━━━ DATA FOR THE TASK ━━━

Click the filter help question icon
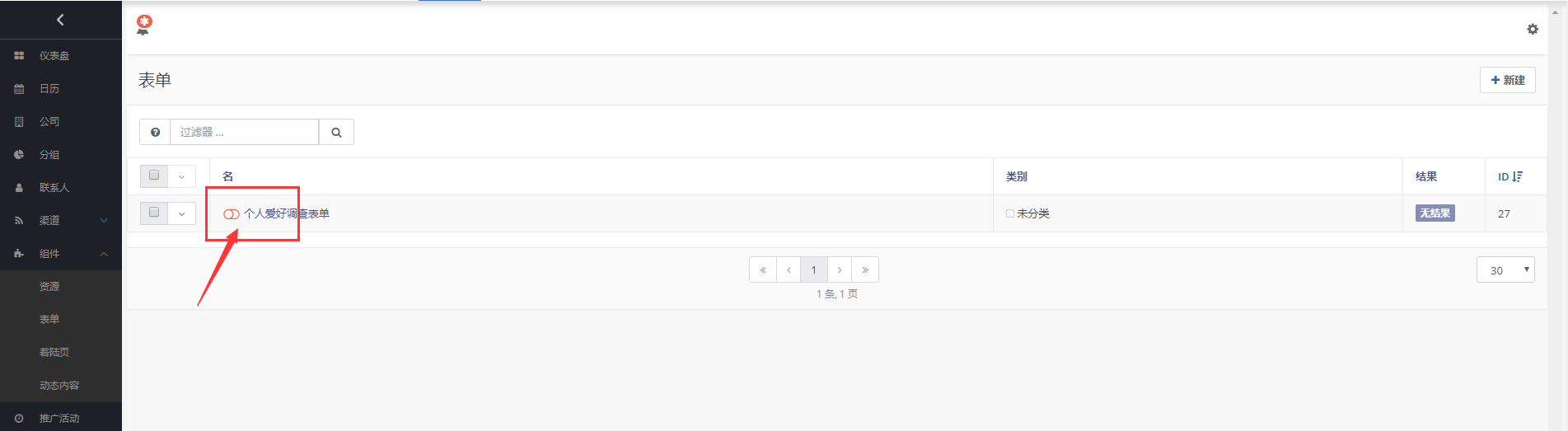 [x=155, y=132]
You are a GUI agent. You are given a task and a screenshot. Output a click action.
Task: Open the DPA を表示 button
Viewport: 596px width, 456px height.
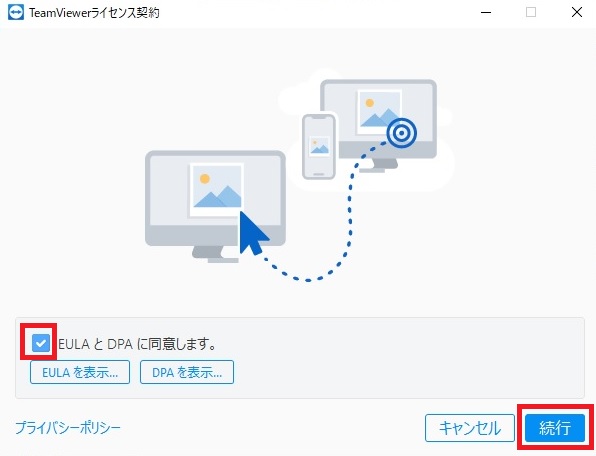click(187, 372)
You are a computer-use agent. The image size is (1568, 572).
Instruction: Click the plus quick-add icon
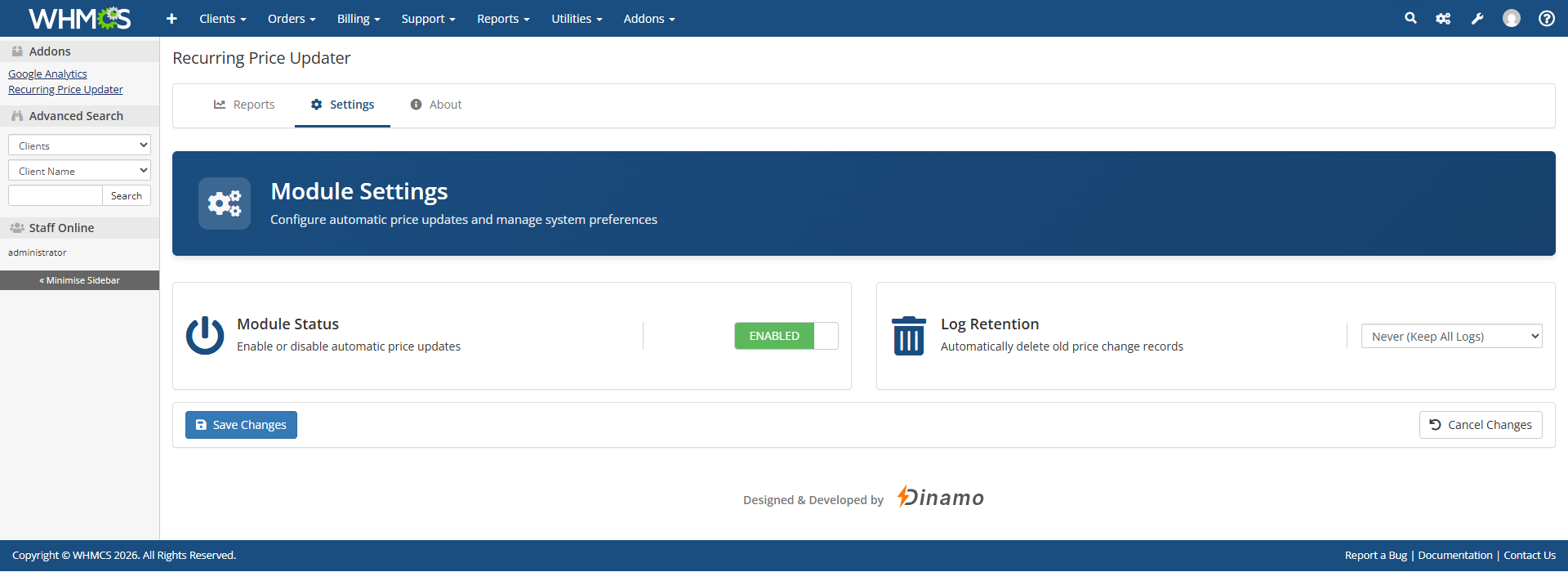click(172, 19)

━━━

*PROBLEM REQUIREMENTS*. Collect every line from the records above that contains the word "agent".

*ANSWER AREA*.
You are a GUI agent. You are given a task and a screenshot. Output a click action.
You are a computer-use agent. The image size is (1568, 572).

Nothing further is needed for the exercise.